== Your instructions ==
For the word "will", state how many lines below contain it. Give no other text.

== Input for this task ==
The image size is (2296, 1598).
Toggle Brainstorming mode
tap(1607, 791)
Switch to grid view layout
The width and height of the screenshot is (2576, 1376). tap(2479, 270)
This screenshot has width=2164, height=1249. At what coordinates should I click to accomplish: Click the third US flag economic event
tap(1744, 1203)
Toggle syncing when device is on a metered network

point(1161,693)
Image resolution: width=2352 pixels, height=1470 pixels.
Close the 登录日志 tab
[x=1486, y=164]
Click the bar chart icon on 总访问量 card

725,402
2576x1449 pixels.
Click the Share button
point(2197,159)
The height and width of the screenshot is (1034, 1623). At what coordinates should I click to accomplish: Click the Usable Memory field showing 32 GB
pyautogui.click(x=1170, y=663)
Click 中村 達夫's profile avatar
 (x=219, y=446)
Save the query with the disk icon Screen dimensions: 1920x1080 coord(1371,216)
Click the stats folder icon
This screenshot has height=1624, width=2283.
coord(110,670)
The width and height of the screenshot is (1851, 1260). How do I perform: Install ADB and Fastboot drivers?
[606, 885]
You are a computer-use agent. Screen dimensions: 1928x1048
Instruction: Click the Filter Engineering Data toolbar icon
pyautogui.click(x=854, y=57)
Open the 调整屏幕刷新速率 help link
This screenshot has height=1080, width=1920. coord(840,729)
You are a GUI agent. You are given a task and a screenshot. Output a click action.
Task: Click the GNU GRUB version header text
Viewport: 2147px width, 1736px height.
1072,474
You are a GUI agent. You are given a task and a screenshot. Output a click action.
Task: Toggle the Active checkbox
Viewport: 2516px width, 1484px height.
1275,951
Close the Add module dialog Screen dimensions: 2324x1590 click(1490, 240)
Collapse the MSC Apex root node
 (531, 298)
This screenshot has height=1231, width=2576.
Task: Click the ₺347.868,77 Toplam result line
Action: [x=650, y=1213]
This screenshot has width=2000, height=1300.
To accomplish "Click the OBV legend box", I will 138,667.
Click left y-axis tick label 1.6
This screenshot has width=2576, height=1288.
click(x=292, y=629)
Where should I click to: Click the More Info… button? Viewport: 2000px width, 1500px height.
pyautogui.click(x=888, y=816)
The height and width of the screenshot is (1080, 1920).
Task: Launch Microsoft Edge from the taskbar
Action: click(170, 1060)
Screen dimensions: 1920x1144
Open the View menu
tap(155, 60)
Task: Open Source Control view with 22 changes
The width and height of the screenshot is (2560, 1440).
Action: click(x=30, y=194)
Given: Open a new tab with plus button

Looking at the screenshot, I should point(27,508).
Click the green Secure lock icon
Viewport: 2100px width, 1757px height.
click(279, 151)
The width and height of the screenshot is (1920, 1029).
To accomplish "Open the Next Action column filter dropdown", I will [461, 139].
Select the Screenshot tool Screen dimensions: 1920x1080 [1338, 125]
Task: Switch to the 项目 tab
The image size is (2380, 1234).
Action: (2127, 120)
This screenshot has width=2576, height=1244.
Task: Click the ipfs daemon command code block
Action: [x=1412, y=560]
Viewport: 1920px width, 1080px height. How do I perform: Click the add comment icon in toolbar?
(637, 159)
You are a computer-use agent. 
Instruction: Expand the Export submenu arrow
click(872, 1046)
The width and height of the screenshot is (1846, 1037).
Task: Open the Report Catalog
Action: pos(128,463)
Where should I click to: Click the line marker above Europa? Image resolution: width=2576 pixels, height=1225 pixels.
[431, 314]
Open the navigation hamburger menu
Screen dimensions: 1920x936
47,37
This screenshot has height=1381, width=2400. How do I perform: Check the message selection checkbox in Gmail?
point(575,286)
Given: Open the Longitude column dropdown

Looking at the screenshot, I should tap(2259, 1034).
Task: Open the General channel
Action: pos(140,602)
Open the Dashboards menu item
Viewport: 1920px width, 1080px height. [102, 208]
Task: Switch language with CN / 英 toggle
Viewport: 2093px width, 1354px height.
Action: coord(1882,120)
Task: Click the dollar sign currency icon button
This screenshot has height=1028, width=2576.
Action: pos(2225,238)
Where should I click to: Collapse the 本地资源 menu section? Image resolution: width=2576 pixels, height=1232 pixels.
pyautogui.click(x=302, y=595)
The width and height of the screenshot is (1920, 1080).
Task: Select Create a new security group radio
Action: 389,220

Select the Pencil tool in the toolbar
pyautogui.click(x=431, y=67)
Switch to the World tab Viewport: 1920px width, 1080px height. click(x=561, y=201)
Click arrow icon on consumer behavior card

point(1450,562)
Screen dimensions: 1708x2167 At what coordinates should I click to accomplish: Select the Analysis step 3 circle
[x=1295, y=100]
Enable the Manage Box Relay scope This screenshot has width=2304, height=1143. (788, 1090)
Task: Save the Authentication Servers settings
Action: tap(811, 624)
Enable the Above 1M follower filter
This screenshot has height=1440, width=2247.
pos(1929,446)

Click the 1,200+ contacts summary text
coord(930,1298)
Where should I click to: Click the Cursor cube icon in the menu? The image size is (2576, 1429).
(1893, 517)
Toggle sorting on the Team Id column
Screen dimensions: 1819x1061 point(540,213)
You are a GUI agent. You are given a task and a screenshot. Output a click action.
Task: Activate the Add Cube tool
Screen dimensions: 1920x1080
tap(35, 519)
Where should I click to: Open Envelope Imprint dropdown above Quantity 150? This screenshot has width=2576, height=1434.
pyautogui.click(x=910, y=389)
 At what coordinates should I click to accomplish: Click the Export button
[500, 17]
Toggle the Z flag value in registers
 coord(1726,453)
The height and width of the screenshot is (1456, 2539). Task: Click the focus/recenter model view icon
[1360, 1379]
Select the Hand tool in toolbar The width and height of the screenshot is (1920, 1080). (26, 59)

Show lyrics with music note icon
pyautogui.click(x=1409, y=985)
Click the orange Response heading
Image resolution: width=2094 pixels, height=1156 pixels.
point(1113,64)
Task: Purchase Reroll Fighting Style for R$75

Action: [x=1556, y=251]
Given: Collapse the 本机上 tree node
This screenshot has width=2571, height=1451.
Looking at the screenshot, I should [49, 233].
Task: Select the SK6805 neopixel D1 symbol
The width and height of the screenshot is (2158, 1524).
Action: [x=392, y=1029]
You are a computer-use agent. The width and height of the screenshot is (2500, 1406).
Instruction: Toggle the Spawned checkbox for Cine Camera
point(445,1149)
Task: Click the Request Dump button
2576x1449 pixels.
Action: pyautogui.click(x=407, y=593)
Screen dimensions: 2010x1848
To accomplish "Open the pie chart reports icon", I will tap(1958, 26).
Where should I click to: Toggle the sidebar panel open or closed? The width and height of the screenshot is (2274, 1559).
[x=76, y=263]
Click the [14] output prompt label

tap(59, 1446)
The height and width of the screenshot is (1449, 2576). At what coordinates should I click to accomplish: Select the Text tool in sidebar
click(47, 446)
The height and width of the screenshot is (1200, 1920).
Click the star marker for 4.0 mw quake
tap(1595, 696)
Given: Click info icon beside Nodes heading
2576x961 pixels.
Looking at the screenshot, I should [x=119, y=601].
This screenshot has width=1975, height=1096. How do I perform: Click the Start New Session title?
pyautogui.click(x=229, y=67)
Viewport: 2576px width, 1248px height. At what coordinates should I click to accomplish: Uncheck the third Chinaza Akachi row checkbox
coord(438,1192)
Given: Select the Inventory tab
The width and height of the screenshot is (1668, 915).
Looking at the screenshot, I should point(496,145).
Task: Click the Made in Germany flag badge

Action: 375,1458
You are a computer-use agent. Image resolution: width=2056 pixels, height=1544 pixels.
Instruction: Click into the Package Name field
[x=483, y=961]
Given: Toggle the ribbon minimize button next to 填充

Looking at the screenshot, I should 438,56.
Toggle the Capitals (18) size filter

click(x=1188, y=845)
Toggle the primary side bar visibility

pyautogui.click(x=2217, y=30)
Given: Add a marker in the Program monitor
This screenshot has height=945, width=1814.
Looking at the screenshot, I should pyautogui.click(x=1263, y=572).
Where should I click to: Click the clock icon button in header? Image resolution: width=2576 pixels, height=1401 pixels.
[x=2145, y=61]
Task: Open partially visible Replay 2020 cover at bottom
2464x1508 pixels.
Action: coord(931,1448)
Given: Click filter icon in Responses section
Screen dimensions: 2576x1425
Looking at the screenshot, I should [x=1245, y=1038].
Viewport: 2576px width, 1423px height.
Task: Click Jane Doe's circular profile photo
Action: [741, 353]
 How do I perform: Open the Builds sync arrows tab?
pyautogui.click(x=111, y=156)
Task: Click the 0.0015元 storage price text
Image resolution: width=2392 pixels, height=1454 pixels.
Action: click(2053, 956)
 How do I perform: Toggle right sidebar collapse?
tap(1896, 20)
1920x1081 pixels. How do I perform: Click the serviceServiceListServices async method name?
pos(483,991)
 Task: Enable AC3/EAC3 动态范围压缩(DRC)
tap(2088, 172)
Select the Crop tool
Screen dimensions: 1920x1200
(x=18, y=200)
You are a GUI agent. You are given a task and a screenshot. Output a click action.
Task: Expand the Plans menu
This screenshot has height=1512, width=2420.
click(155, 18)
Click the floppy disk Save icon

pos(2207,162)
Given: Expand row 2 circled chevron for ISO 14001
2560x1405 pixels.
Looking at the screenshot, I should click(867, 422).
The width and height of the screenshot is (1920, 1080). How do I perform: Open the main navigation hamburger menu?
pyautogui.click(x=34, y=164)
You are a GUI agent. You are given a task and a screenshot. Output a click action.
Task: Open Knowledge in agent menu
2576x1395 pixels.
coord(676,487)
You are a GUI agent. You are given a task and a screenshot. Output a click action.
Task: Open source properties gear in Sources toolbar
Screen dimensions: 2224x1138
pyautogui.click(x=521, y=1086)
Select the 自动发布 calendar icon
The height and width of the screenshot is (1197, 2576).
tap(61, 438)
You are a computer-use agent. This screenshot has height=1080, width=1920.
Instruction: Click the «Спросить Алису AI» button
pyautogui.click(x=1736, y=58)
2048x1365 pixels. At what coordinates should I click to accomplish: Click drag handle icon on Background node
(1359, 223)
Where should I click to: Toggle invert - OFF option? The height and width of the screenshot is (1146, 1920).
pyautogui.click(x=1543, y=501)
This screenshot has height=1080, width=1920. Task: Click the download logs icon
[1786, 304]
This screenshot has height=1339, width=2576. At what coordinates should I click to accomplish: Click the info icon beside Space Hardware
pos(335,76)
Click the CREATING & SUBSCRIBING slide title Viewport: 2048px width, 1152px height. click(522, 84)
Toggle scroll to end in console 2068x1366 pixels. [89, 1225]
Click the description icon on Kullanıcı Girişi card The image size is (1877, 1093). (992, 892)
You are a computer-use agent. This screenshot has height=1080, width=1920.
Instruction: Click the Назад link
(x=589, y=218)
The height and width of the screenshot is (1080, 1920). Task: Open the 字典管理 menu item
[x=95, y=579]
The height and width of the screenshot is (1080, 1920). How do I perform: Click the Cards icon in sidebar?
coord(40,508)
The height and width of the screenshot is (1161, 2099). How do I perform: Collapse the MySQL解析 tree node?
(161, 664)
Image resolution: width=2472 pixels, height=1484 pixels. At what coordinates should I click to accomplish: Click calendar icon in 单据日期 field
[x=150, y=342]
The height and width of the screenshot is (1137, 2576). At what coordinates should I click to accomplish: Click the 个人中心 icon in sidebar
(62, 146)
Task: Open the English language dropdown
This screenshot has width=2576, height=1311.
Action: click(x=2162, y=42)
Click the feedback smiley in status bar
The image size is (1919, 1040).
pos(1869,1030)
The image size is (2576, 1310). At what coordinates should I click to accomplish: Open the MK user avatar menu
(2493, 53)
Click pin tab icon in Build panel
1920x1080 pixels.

== Solution below ==
3